I just got back from Reykjavik, where I spent a week teaching the American legal system and American Constitutional Law at the University of Iceland. My thirty-three students were mostly Icelandic, but several were from other countries, including Switzerland, Poland, Belgium, Norway, and France. Fortunately for me, they speak English.

My course was for credit, meaning that after sitting through twelve lectures, the students had to take an exam. One of the exam questions asked the students to identify the Supreme Court case they considered most interesting and to explain why.

The first case I taught was Dred Scott v Sandford, the 1857 decision in which the Supreme Court ruled that Scott could not seek his freedom in federal court because neither he nor any other slave or descendants of slaves qualified as a “citizen.” Abraham Lincoln called the decision an “astonisher,” and it is generally regarded as the worst decision in the history of the Supreme Court.

Several students chose the Dred Scott case as most important. They saw Dred Scott not just as a party in a lawsuit but as a human being. One wrote that she could not “imagine that the right of being a citizen could be doubted because of his skin color.” “It’s strange,” she continued, “that before I took this class I had never heard of this case before! And now, for four whole days, I can’t think of anything else.” Another student was puzzled by “how vitriolic the mindset of the legal system must have been at the time.” Yet, noted another, the case shows that “leaving aside the notion of one being able to own another person, through the bad or wrong decisions the rule of law can progress.” A student said she was “glad to hear that it is ‘the worst case’ in America.”

Brown v. Board of Education, the 1954 school desegregation case, was also a popular choice. “I love that case,” a student wrote. “I found it really interesting that the same body that created the 14th Amendment, overruling Dred Scott, and then also made law to separate people by color [in schools].” Another student was struck by “how legal ‘facts’ are in essence sensitive to the moral and social practices of the times,” and by the “vivid contrast between originalist interpretation in constitutional law and the ‘living document’ approach.”

Several students picked the Court’s free speech cases. A French student was “very surprised, in a good way, by the decision to consider burning a flag being a form of speech.” Another student thought it was “really smart” of the Court in New York Times v. Sullivan to create “a dichotomy between public figures and private ones” in defamation cases. The Citizens United decision did not come off so well. “I think there should be a ‘cap’ on donations,” wrote an Icelandic student. “I look forward to watching if it will be overruled in the future.” A student majoring in both political science and law” was “shocked, amazed, angry, sad and more to see how much money rules politics.”

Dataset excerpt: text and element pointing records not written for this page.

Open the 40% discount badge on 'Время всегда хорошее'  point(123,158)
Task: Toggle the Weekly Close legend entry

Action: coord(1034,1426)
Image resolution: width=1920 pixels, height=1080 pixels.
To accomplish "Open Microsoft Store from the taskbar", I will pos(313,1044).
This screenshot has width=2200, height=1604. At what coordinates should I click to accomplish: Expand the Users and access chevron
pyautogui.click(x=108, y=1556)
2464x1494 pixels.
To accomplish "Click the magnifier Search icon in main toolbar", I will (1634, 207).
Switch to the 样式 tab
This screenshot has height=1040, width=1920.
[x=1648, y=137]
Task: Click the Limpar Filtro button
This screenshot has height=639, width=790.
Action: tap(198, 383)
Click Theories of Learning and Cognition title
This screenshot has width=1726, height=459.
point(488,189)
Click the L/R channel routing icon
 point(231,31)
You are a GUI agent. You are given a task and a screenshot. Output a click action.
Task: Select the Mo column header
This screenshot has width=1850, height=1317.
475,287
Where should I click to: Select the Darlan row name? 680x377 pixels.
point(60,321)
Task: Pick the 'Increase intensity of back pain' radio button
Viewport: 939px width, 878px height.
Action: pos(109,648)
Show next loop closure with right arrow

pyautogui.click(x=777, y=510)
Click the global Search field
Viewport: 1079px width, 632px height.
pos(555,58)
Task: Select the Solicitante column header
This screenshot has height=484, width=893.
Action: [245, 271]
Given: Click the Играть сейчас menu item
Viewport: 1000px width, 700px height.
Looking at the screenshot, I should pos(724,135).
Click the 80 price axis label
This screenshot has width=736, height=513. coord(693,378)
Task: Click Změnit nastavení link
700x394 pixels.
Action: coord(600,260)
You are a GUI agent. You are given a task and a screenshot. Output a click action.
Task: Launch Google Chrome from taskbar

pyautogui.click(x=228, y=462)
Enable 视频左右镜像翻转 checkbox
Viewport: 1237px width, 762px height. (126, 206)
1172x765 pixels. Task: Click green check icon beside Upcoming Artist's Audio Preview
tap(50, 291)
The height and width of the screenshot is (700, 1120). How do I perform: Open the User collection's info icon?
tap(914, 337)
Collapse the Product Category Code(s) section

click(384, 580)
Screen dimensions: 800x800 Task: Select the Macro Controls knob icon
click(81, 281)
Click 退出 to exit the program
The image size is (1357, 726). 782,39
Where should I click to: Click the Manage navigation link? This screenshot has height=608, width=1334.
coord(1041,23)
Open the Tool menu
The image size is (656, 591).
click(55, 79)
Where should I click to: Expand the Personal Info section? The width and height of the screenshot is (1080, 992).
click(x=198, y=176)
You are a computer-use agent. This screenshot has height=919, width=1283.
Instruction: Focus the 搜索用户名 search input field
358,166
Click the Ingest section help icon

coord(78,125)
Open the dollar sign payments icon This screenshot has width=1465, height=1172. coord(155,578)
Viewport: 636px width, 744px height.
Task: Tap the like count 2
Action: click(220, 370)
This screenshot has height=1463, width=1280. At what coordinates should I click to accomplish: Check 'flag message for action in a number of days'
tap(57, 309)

Our class spent considerable time discussing human rights decisions. “The right to marry whomever you love has always hit home,” one of my Icelandic students wrote, adding that she “never in a million years expected the outcome of the Obergefell case.” “I don’t think I will ever forget the day your fine country finally put everyone on an equal footing with regards to marriage.” Although one student was impressed by Chief Justice Roberts’s view that the gay marriage issue should be decided by the people, not by the Court, he “couldn’t help but be mesmerized with Justice Kennedy’s words on the importance of marriage in society.”

My hours in the classroom, and reading the students’ exam answers, were pure pleasure.  As usual, I learned more than I taught.